Vor zwei Jahren haben syrische Regierungstruppen Aleppo zurückerobert. Große Teile der Metropole sind immer noch zerstört, der Staat hat kein Geld für den Wiederaufbau. Die Menschen in der Stadt legen deswegen selbst Hand an - und hoffen sogar auf Touristen.

Von Anne Allmeling |
Eine Frau arbeitet mit dem Vorschlaghammer inmitten von Trümmern in der syrischen Stadt Aleppo.
Eine Frau arbeitet mit dem Vorschlaghammer - inmitten der Trümmer in der syrischen Stadt Aleppo (Mikhail Voskresenskiy / Sputnik Foto: Mikhail Voskresenskiy/Sputnik/dpa )

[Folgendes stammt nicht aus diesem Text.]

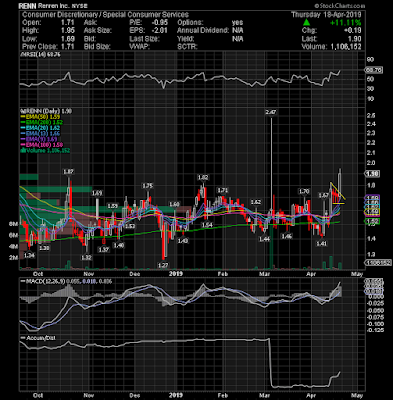Click the Consumer Discretionary sector text
Image resolution: width=393 pixels, height=400 pixels.
pos(60,15)
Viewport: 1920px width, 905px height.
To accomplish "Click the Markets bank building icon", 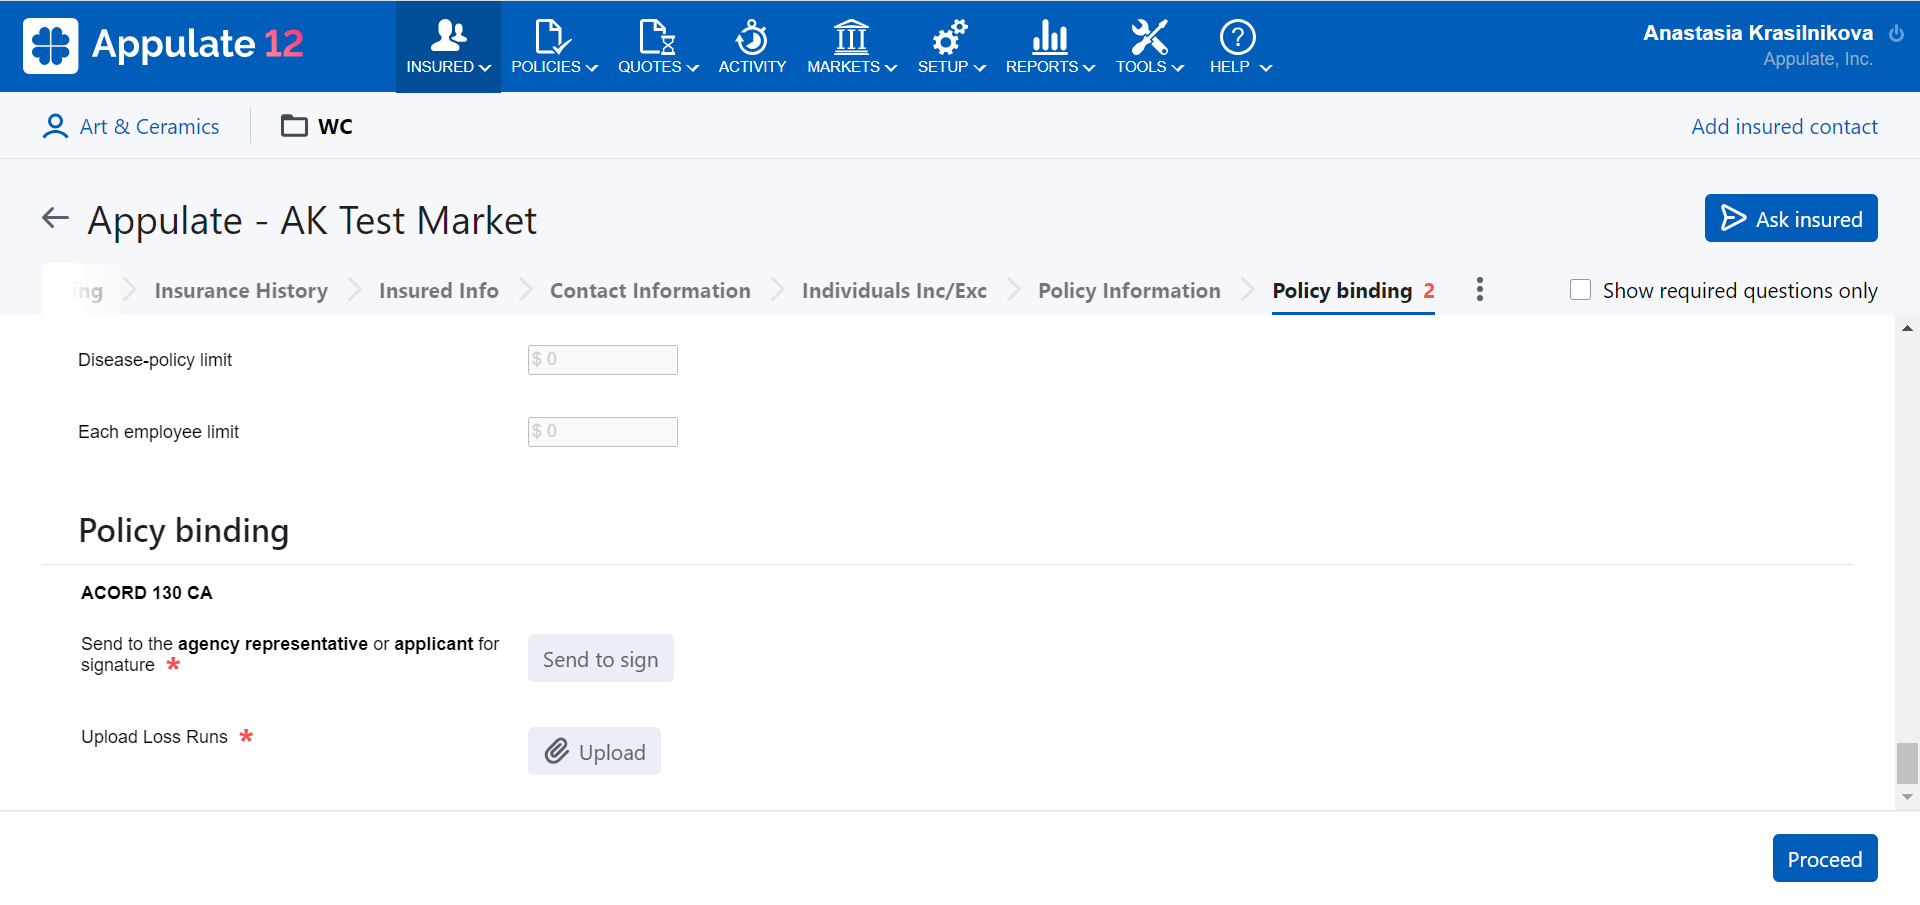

Eine Gasse in der Altstadt von Aleppo. Die meisten Häuser sind zerstört, Schutt liegt in den Eingängen. Wo früher einmal Geschäfte waren, klaffen große Lücken. Kinder spielen zwischen dem, was noch übrig ist vom alten Basar. Die Gasse führt zu einem kleinen Tor.
Abdul begrüßt seine Gäste – in einem Haus, wie es früher viele gab in der Altstadt von Aleppo. Anfang 2000 hat Abdul darin ein Boutique-Hotel eröffnet. Seine Gäste kamen vor allem aus Europa, das Geschäft lief blendend:
"Ich habe ein Kundenbuch hier. Ich hatte Kunden bis Anfang 2011."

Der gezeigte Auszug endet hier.